For ease of use and traffic separation, enterprises may wish to selectively authorize Wi-Fi Direct usage. For example, the network team needs to be able to authorize the wireless printing function to users without passing through the enterprise network. To coexist with the enterprise wireless LAN, Wi-Fi Direct defines a "managed device" option, which IT can use to control the Wi-Fi Direct channel and power. However, there are no products that support this option. It is too early to talk about the actual impact of Wi-Fi Direct on the enterprise's wireless LAN.

More methods for verifying embedded Wi-Fi devices

To support WPA2-Enterprise verification, embedded Wi-Fi devices also require 802.1X certificates without user intervention, such as device certificates. These certificates are not yet widely used in consumer electronics, but higher-end devices support EAP-TLS, which uses enterprise-published certificates. For example, some devices may provide TPM chips for key storage security, or they may have a special slot that supports external smart cards or USB with certificates.

In addition, Wi-Fi devices that implement Cisco Compatible Extensions (CCX) also support EAP-FAST. This EAP allows enterprises to publish protected access certificate PAC), which can be used to protect the security of non-interactive 802.1X authentication without using electronic certificates. Currently, CCX-certified devices include Wi-Fi voice handheld devices, laptops, reinforced and durable handheld devices, and some smart phones.

Another alternative verification method for a GSM smartphone is the EAP-SIM, which identifies the device's EAP type through its user Identity Module SIM. For UMTS smartphones, similar functionality is provided by EAP-AKA. These certificates may be used by mobile carriers rather than general enterprises, but they also have an interesting role-Wi-Fi/3G roaming. In particular, Wi-Fi Alliance is now developing a hotspot certification program based on IEEE 802.11u, which helps integrated mobile devices achieve transparent roaming, such as smartphones and tablets ). The authenticated device may be able to discover the best nearby hotspots and use a EAP-SIM connection hotspot with a EAP-AKA or WPA2-Enterprise without interrupting or requiring user intervention. In fact, the operator may use the roaming Protocol to implement call/session switching and billing, so as to achieve a user experience similar to the current wireless voice roaming.

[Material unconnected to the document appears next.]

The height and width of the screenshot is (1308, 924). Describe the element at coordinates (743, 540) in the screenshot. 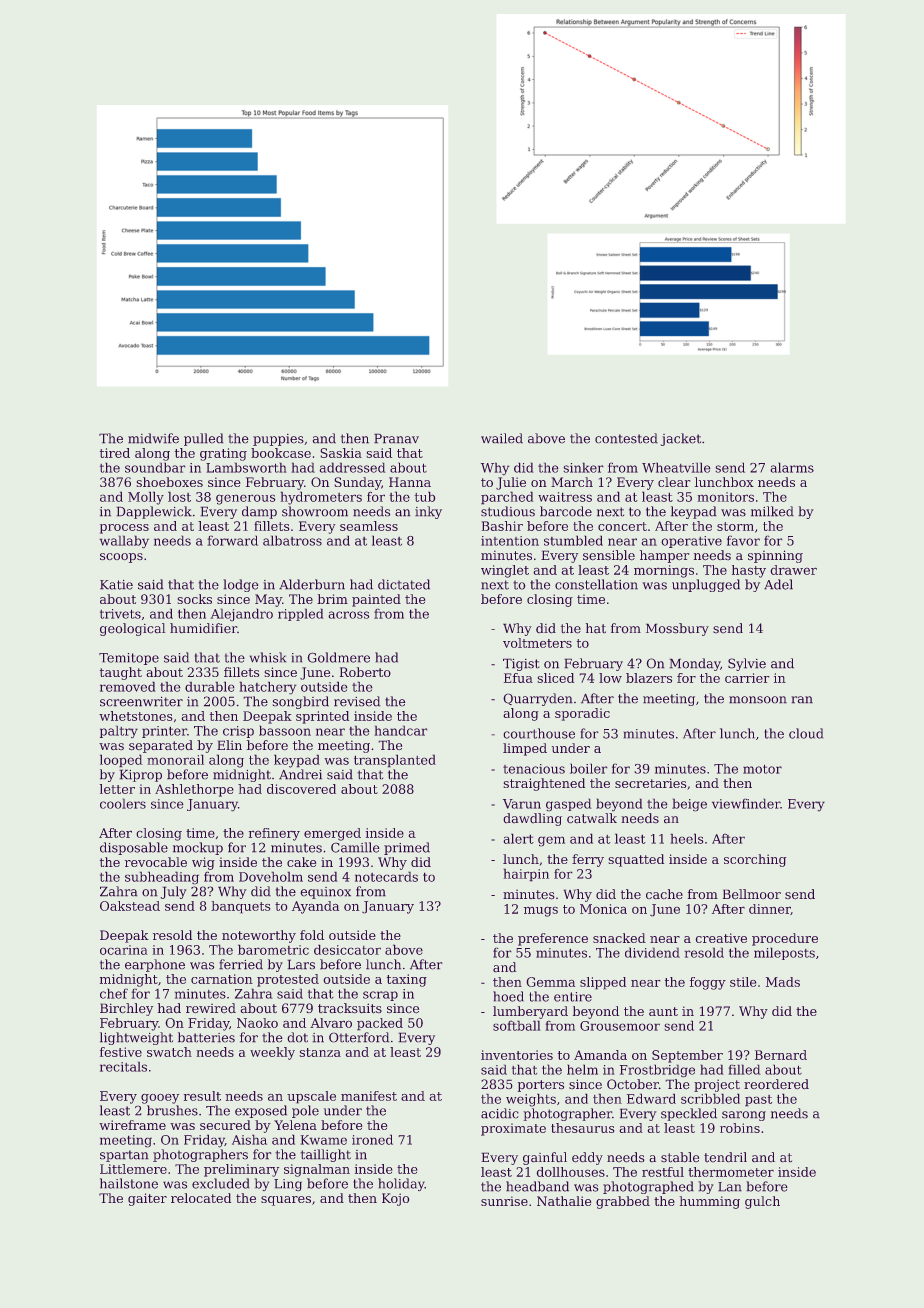

I see `favor` at that location.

Embedded Wi-Fi devices are still unevenly distributed, and they are largely affected by the device type, Wi-Fi security features, including the EAP type, and the intended service usage. Note that device fingerprint recognition may also play a role here-to achieve visibility of embedded devices without IT operations. Enterprises should keep an eye on this issue and consider using the "out-of-the-box" creative policy to address access control needs without exposing the enterprise wireless LAN to major risks.